Poprzednie częściKoroner Hawk (1)

Koroner Hawk (7)

Pierwszy raz od dłuższego czasu, koronera Hawka coś naprawdę zaskoczyło. I to w bardzo negatywnym sensie. Krótka informacja kompletnie odebrała mu mowę i uczyniła z doń skrajnego analfabetę na dłużej niż dwadzieścia sekund. Baron Chavechette, potencjalny podejrzany w aktualnie prowadzonej przez śledczego sprawie, był tym samym mężczyzną, który przed laty odebrał mu ukochaną żonę, niegdyś Rachel Hawk. Z jednej strony czuł narastającą w sobie wściekłość, ale gdy po chwili udało mu się ochłonąć, zrozumiał, że taki stan rzeczy nieco ułatwia mu dalsze kroki. Wiedział, gdzie może znaleźć Rachel, a jeśli dopisze mu szczęście, będzie się tam kręcił również Samuel.

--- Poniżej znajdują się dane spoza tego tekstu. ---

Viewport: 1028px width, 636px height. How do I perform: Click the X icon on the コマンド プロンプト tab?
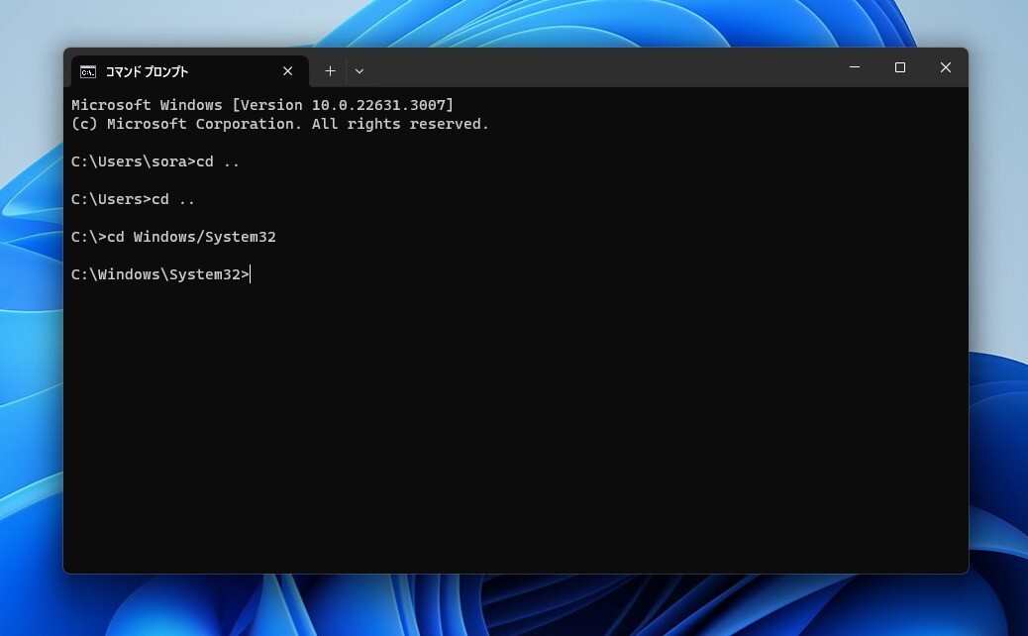[x=287, y=71]
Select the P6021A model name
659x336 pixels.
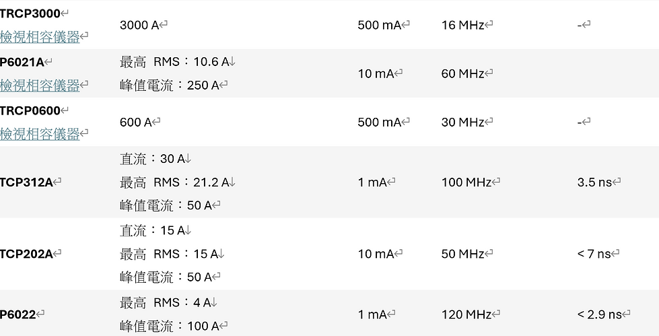(x=22, y=62)
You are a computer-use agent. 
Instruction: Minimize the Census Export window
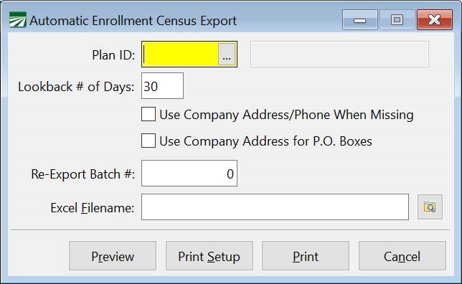click(359, 20)
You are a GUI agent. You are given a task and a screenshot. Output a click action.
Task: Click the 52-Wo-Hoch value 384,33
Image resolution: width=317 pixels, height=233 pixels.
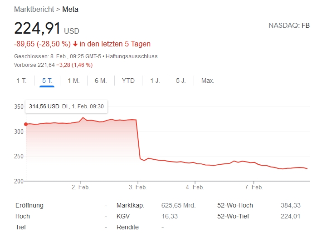point(291,205)
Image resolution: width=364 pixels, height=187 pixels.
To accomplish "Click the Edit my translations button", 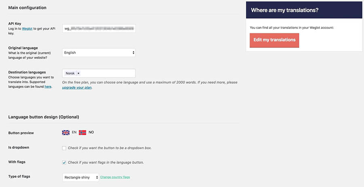I will [x=274, y=40].
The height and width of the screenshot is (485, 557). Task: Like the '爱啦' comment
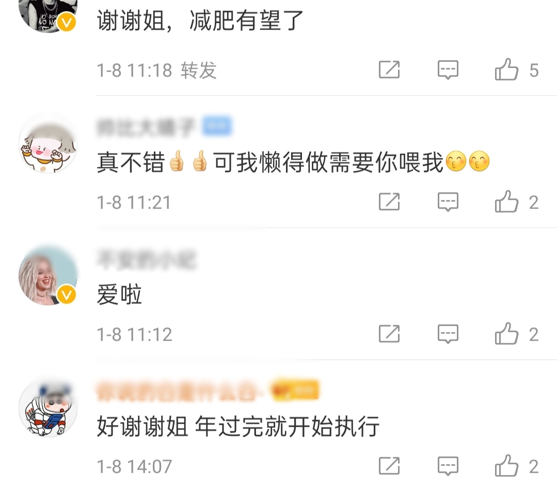506,334
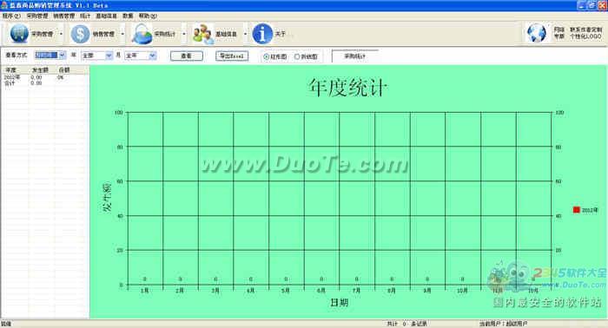The image size is (608, 328).
Task: Click the watermark mascot logo on chart
Action: coord(509,276)
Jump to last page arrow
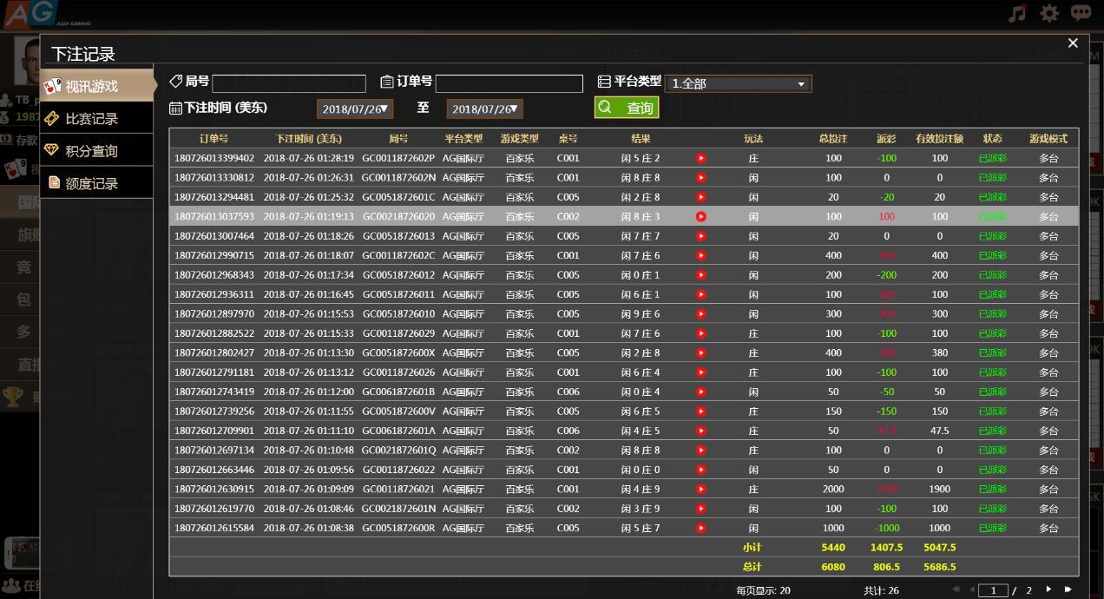1104x599 pixels. (x=1068, y=589)
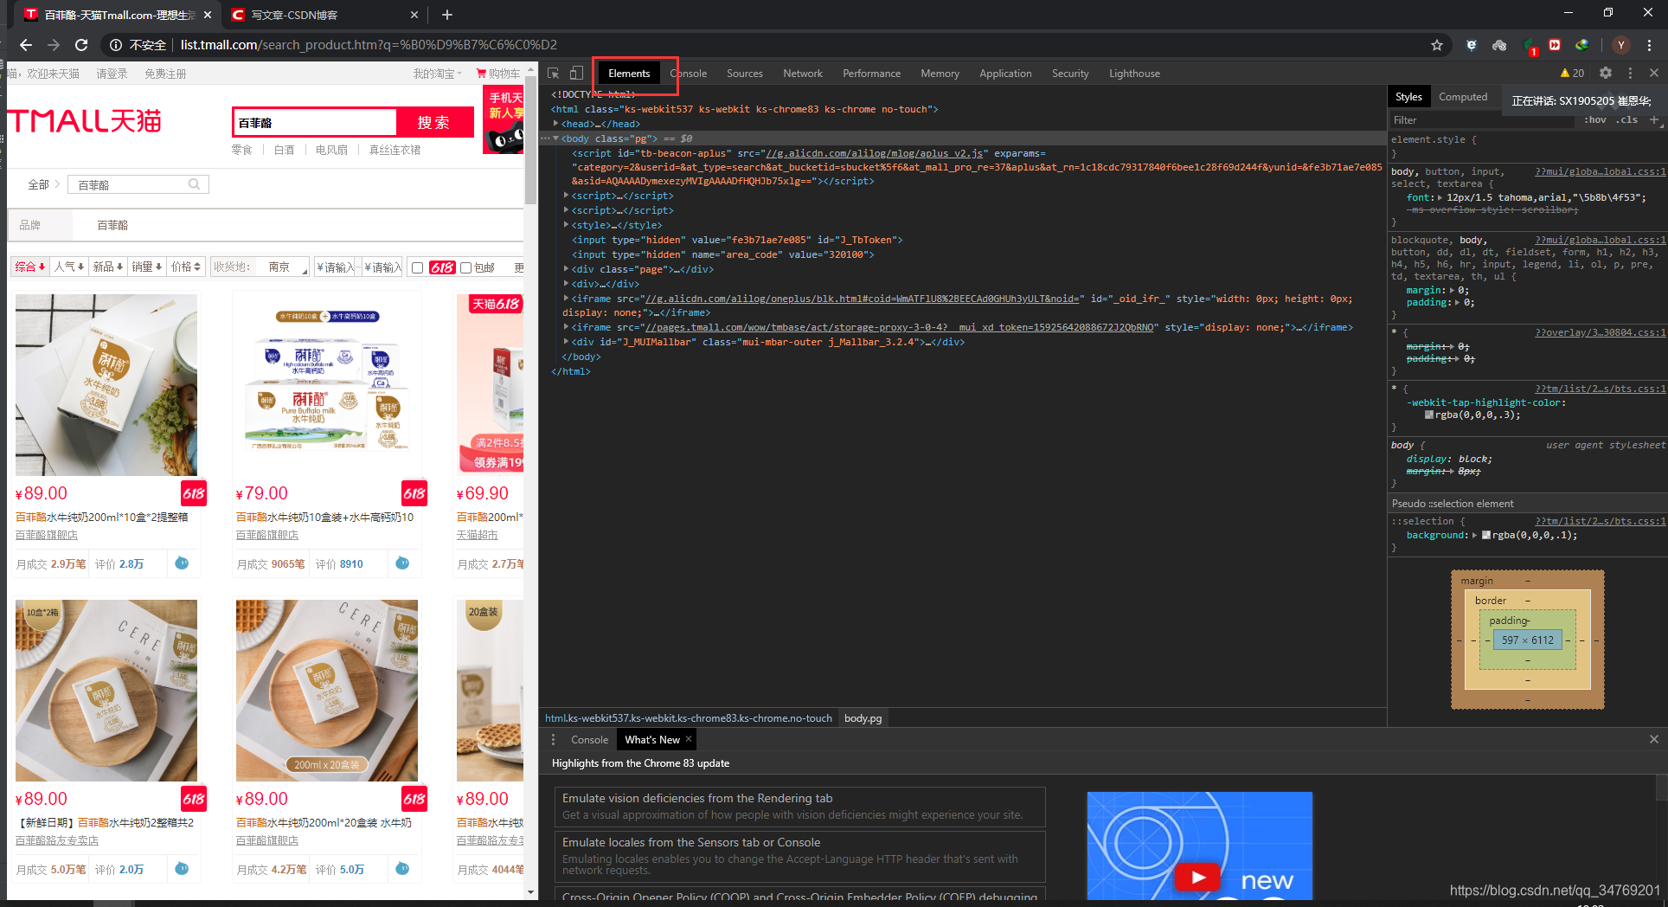1668x907 pixels.
Task: Switch to the Computed tab
Action: 1462,96
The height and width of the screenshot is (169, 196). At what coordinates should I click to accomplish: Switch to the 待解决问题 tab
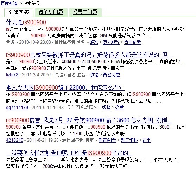(x=51, y=12)
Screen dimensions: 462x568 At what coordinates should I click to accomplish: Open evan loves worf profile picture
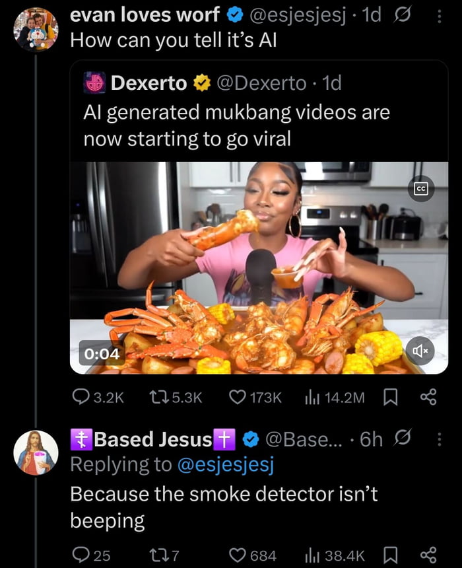(x=36, y=30)
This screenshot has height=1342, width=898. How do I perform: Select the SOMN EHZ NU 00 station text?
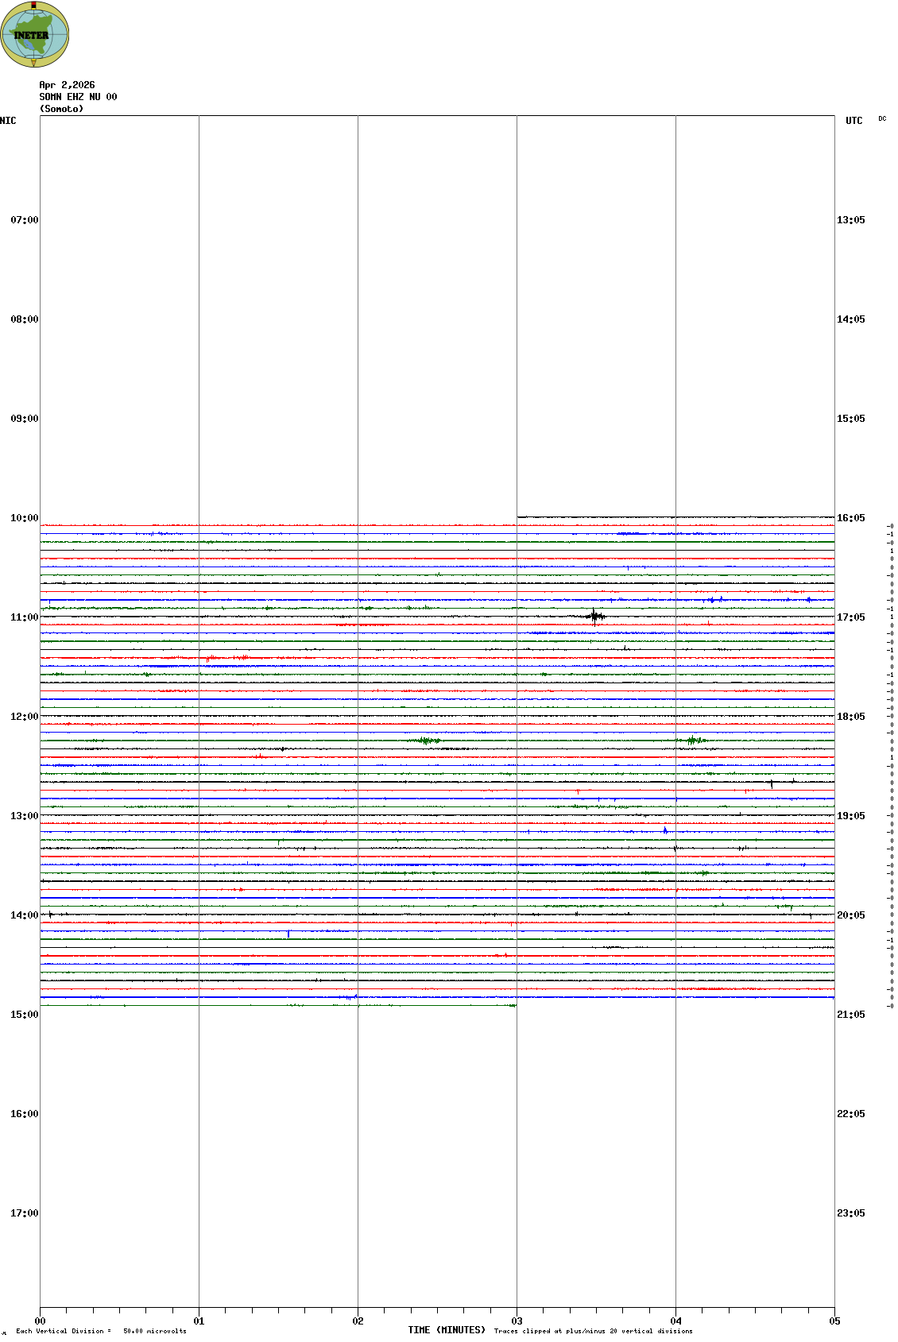coord(78,97)
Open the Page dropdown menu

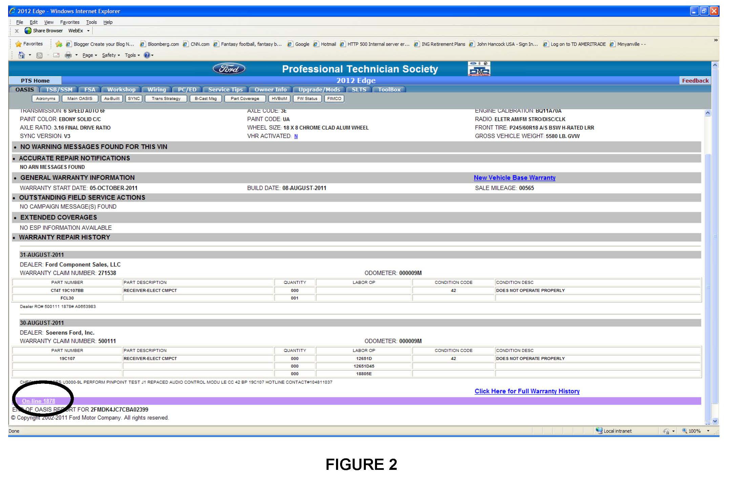point(89,55)
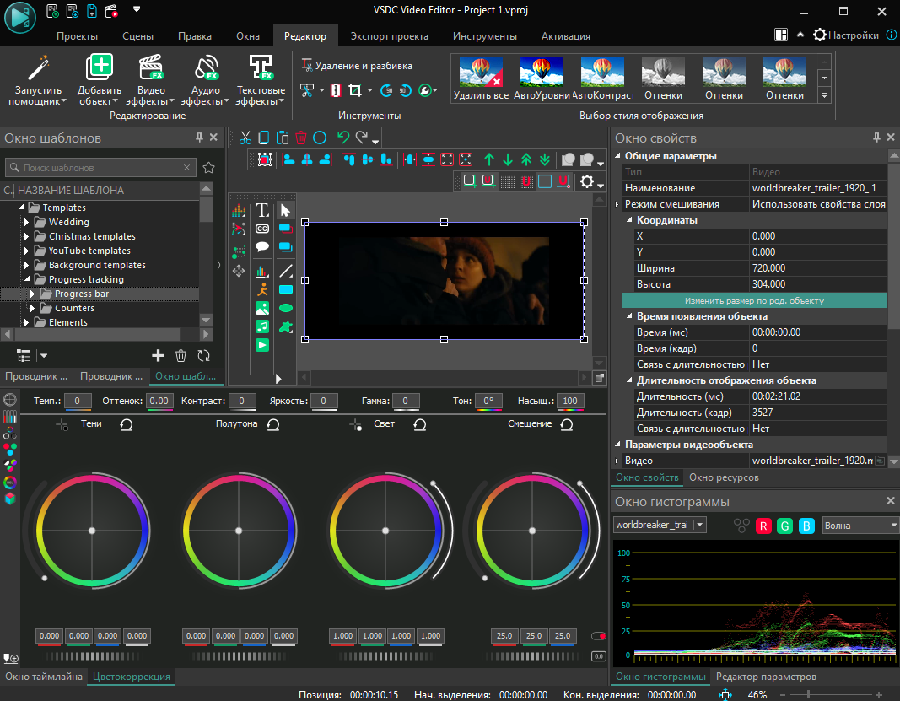Select the Rectangle shape tool
900x701 pixels.
[x=287, y=289]
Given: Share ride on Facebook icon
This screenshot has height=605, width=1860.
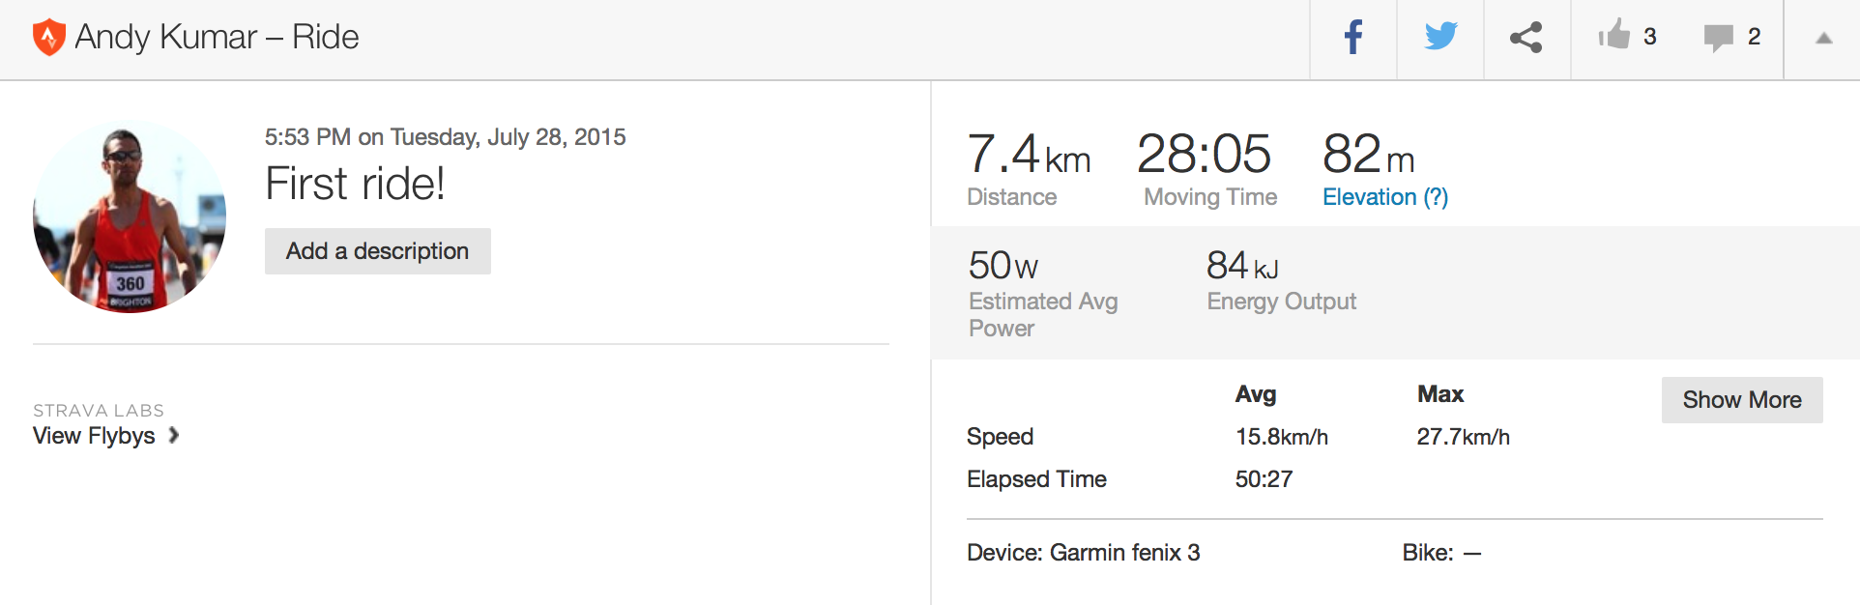Looking at the screenshot, I should coord(1353,38).
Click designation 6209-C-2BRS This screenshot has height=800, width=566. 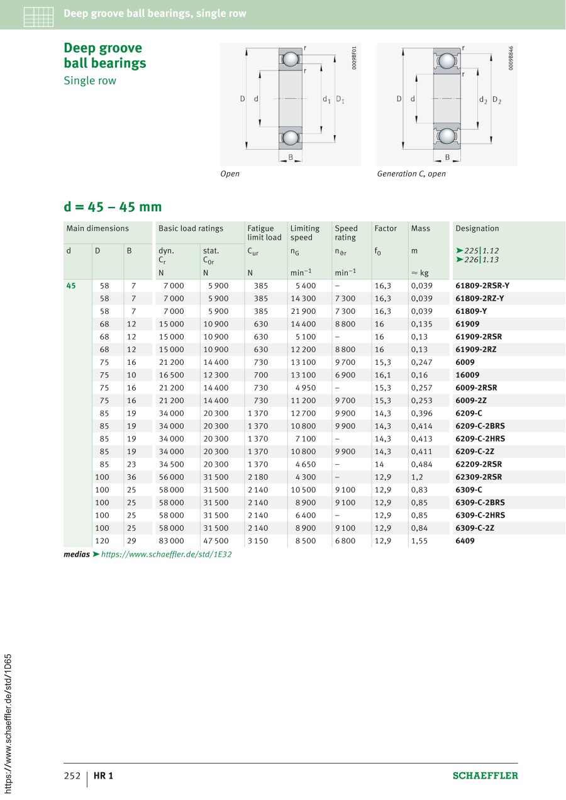coord(480,426)
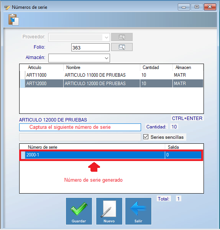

Jednak przed wizytą u byłej żony, postanowił jeszcze zamienić kilka słów z Philomelą. Musiał zadać jej parę pytań, być może kluczowych. Zostawił więc akta pod komodą i opuścił mieszkanie.

 

***

Wszedłszy do domu publicznego, od razu coś przykuło jego uwagę. Nieznajomy zapach. Z początku słaby, niewyraźny, ale im bliżej głównego korytarza, tym woń się nasilała. Był to smród jakiegoś środka chemicznego; był łatwy do wyczucia, ale w obecnych warunkach dla większości nosów niknął wśród perfumerii, kwiatów i jedzenia, zwłaszcza, że woni pozostało już niewiele. Trop doprowadził go do salonu. Za kilkoma zszokowanymi dziewczętami, w tym Miguelą i Narcisse, leżała Philomela. Koroner podszedł do niej i sprawdził puls. Była martwa. Ze wstępnych oględzin udało mu się wydedukować, że wyzionęła ducha mniej więcej pół godziny temu. Brak śladów uduszenia, żadnych ran po nożu czy innym narzędziu zbrodni. Nigdzie nie było śladu krwi. Jej oczy były szeroko otwarte – miała nienaturalnie rozszerzone źrenice, lekko rozchylone, niemalże białe usta, z których wydobywała się dziwna, nieco spieniona substancja. Niedaleko zwłok leżała zaginiona księga meldunkowa. Mężczyzna wziął ją i wstał.

– Została otruta – oznajmił. – Czy ktoś z was coś widział?

Hawk spojrzał na Miguelę. Nie wydawała się zbytnio poruszona śmiercią Phil. Stała wtulona w Narcisse i spoglądała w okno.

– O boże! – madame Rossignol wbiegła do pomieszczenia i padła tuż przy zwłokach jasnowłosej. – Phil!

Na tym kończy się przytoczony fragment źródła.